Should you include a cover letter in your application?
A cover letter should always be part of your job application unless the listing instructs you differently. It introduces you to a prospective employer and helps you explain why you're the best candidate for the position.
Make sure it's short and concise, with three to five paragraphs that can fit on an A4 size page. An effective cover letter should be well-structured and tailored to a specific job advertisement.
However, when it comes to cover letters, it’s not a one-size-fits-all process. There are many different types for different situations and can be used to address:
Gaps in employment
Highlighting postgraduate study
Here are some tips for writing a successful cover letter.
Cover letter explaining gaps in employment
Gaps in your CV can sometimes be difficult to explain, but they should never be ignored.
If you don’t mention gaps in your employment history, they may be misinterpreted by a prospective employer.
Proactively explain these gaps in your cover letter, and what you did during the period you were unemployed. Focus more on what you learned and the skills you acquired in this period, and provide evidence where possible.
Cover letter for a career change
Career mobility is common, so It may be the case that you’re looking for a change in career and are looking for a very different job role to your current position.
In your cover letter, you will need to explain why you want to change direction. Most importantly, you need to connect your skills and experience to the new job.

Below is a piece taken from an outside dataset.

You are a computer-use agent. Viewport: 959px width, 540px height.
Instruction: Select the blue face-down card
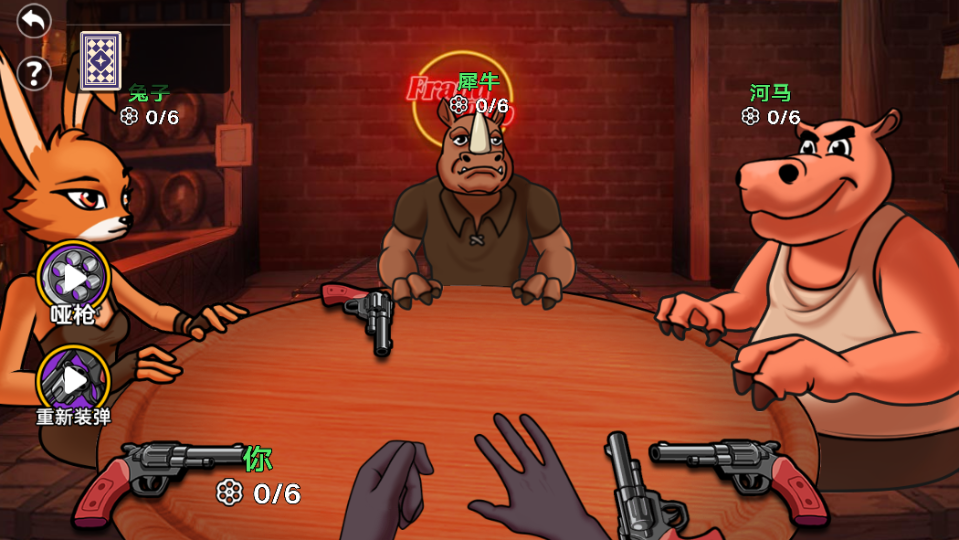pos(100,60)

For example, you may want to switch from working as an environmental engineer to a chemical engineer. You can transfer skills from one field of work to another, such as analytical skills or project management skills. Highlight this transferability and how it can make you a stronger candidate.
Conclude your cover letter by mentioning how the hiring company will enable you to change, and how your current experience can add value to the organisation.
Speculative cover letter
If you’re looking for a job in a competitive industry, you might find that not all roles are formally advertised.
This means being more proactive with your search and reaching out to companies directly. To do this, you should write a speculative cover letter.
Before writing a speculative cover letter, research the company and get an understanding of the type of work it does. It’s also helpful to find out about the organisation’s goals and values so that you can tie them back to your own personal work values.
In the letter, explain the type of role you’re looking for and then demonstrate your research by explaining why you’d like to work with the company.
It’s also important to include your skills and experience (ideally, try not to restrict yourself by focusing on one particular skill).
Master's degree cover letter
Knowing how to sell your master's degree qualifications will help you get your next job.
Explain how your further studies will be beneficial for the position, for example, you could demonstrate how a master's degree in project engineering has equipped you with additional skills that the company needs for the advertised job role.
In your cover letter, highlight relevant skills that you’ve picked up during your master’s, such as infrastructural design or data analysis.
It’s also important to highlight work experience where you have applied these skills.
Cover letter for an international position
In technical and engineering sectors, there are plenty of opportunities to work overseas.
As with any cover letter, you should make sure your cover letter talks about the relevant skills and experience that show you are suitable for the position.
Additionally, you may need to do some extra tasks like translating your cover letter to a different language.
Tips for writing an effective cover letter
Source: Vlada Karpovich/Pexels
Employers and hiring managers receive a lot of applications every day, so it's important to make your cover letter stand out.
Here are some helpful tips for making a lasting impression and increasing your chances of getting hired.
Tip 1: Customise your cover letter
Write a cover letter for every position you're applying for and tailor it to the job description, rather than keeping the same letter for every application.
This may be time consuming, but if you send a generic cover letter, recruiters may notice that you did not put in the time and effort to apply for the job.
Making your cover letters personal to each role will show that you are truly interested in the job you’re applying for.
Tip 2: Proofread your application
Double-check your cover letter and correct any grammar and spelling mistakes.
Print out a copy of the document and recheck it to make sure it's error-free.
It might be useful to have a friend or colleague proofread your job letter as well, so they can catch any mistakes you might have missed.
Tip 3: Identify unique selling points
Confidently outline the unique selling points that position you as the best candidate for the job.
Explain how your skills and field experience meet the job requirements, and again, tailor this to the company and job role you’re applying for.
Tip 4: Use examples
Explain how you have used your skills and give relevant examples to back up your claim. Examples and evidence make your application more credible.
A cover letter tells your prospective employer a lot about you. It should be brief and to the point while making a good first impression.
Tailor your cover letter so that it can achieve its purpose. Finally, remember that your cover letter should complement your CV, rather than duplicating it.